Knapp, Texas, Scurry County ghost town. (original) (raw)
Photographer's Directions:
"Knapp was located 12 miles southwest of Snyder and northwest what is now Lake J B Thomas on FM 1610. The Knapp Baptist Church is located 1-1/2 miles south of the Knapp marker at the intersection of FM 1610 and FM 1298." - Barclay Gibson
History in a Pecan Shell
Knapp dates from the late 1800s. First residents named the fledgling community Bison, but were disappointed when their application for a post office was rejected. Some other town had beaten them to the name. Instead, they decided to honor someone named Knapp. The name was accepted by postal authorities, but the namesake faded into history without anyone remembering the first name or why he / she was chosen.

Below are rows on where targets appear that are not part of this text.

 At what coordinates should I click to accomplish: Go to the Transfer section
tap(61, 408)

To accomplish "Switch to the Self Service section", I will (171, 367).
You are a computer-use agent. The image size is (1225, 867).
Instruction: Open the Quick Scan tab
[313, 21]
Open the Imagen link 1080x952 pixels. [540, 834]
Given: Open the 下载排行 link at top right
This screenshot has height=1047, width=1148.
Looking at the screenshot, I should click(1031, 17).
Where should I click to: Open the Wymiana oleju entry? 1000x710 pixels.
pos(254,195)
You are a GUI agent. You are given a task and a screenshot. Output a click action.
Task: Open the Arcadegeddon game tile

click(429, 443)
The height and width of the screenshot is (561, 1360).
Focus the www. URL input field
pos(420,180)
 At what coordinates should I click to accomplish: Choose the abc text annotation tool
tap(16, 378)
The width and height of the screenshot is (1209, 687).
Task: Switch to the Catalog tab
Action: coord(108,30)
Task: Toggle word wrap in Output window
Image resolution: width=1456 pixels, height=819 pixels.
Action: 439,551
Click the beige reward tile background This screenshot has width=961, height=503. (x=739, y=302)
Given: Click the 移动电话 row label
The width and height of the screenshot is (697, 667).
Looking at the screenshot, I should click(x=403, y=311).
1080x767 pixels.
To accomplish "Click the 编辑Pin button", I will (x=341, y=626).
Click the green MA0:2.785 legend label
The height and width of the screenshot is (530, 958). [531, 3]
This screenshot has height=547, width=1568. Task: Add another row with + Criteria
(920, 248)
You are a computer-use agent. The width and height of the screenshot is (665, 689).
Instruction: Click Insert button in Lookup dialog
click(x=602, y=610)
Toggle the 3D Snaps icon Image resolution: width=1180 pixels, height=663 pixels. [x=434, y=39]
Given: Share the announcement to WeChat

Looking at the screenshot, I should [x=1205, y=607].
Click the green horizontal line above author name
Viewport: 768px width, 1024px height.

Knapp's short history is preserved by the historical marker shown.
First population figures are from 1940 when Knapp had ten residents. It doubled to 20 by 1947. The short-lived Scurry County Oil Boom (50-51) boosted the population to 100 - which seems to have been the town's peak.
But the addition of fresh residents didn't save the post office from closing. Nothing continued to happen in Knapp for decades and the 1990 census counted only ten residents. The same number was used in 2010.

Knapp, Texas Historical Marker
Photo courtesy Barclay Gibson, July 2015
Historical Marker:
Town of Knapp
Pioneers settling Bull Creek, 1888, where herds of bull buffalo grazed, called their community Bison. They founded the Baptist Church on the creek bank, the school in a nearby pasture.
Bison was located on fringe of the ranch belonging to A. P. Bush and Benjamin Tillar, both prominent early Texas cattlemen.
In 1890, name of town and post office (then housed in a dugout) became "Knapp" after the U.S. Post Office Department refused Bison because it was a duplicate name.
In 1959, after a rousing decade of serving the oil boom workers, the post office closed.